El embajador de España ante la Santa Sede en marzo de 2013.
El embajador de España ante la Santa Sede en marzo de 2013. / M. G.

El cónclave fue rápido. Cinco votaciones. Una en la sesión vespertina de apertura. Y cuatro al día siguiente: dos por la mañana, dos por la tarde. Salió Bergoglio al balcón. La radio entrevistaba horas después al arzobispo Asenjo, ex secretario general de la Conferencia Episcopal Española. "No estaba en las quinielas". A la mañana siguiente sonó el teléfono: "¿Dónde está usted? Estamos en la Plaza de San Pedro. El cardenal le está esperando". Pues sí, era cierto. Me llamaron. Un gamo no corrió más que un servidor aquella mañana para llegar al lugar de la cita. Y allí estaba un cardenal elector entre la gente: periodistas, turistas, policías... Don Carlos contó que la cena de fin del cónclave de 2005 en la Casa de Santa Marta fue muy austera. En cambio, la de 2013 resultó más alegre, con un carácter más festivo si cabe. Se notó a la hora del postre, nada frugal: pudding de helado y frutas. Contó que a las once de la noche se habían ido ya todos los cardenales a sus habitaciones, incluido el nuevo Papa. Un horario muy tardío para cerrar los ojos en Italia, más aún para eclesiásticos. Al parecer, alguno llegó a comentar que ya no merecía la pena ni acostarse. El cardenal Amigo había llegado al comedor a las siete y media para tomar el desayuno. Vio al nuevo Papa hablando con varios cardenales y se acercó a saludarle. Antes de que pudiera decir nada, Jorge Mario Bergoglio se adelantó sonriente y relajado. "­¿Qué tal, Carlos? ¿Cómo has dormido? Dime, ¿cómo te encuentras?" Y el cardenal contó que le respondió con alegría. Se conocían desde hacía años. Se tenían mucho afecto y siempre se notó cordialidad entre ellos.

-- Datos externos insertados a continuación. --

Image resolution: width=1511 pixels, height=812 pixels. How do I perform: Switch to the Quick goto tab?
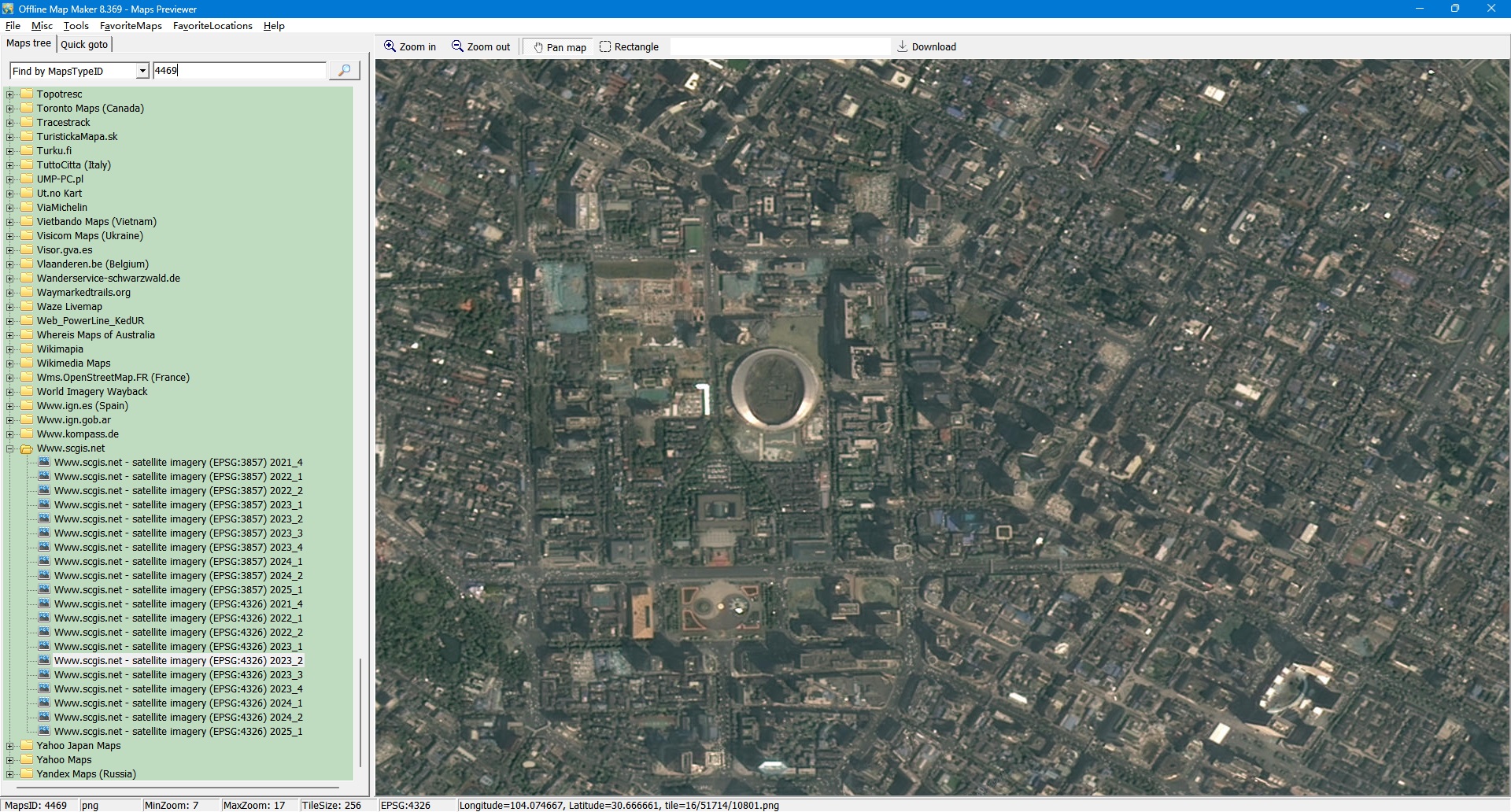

En la Plaza de San Pedro no soportábamos ya la lluvia pejiguera del día anterior. El cielo azul romano ayudaba a ese clima de alegría serena. "­Estoy muy feliz, muy contento, muy agradecido a Dios y a tantas personas como nos han apoyado con su oración y con su afecto. Hoy tengo una sensación de libertad, después de haber estado con una tensión lógica, aunque cuando uno tiene cierta edad, lo de defender a los más viejos se toma como algo corporativista. Tengo la satisfacción del deber cumplido". Doce años después tal vez se mantenga la lluvia. Y seguro que se sufren los vacíos que solo es capaz de llenar la memoria agradecida.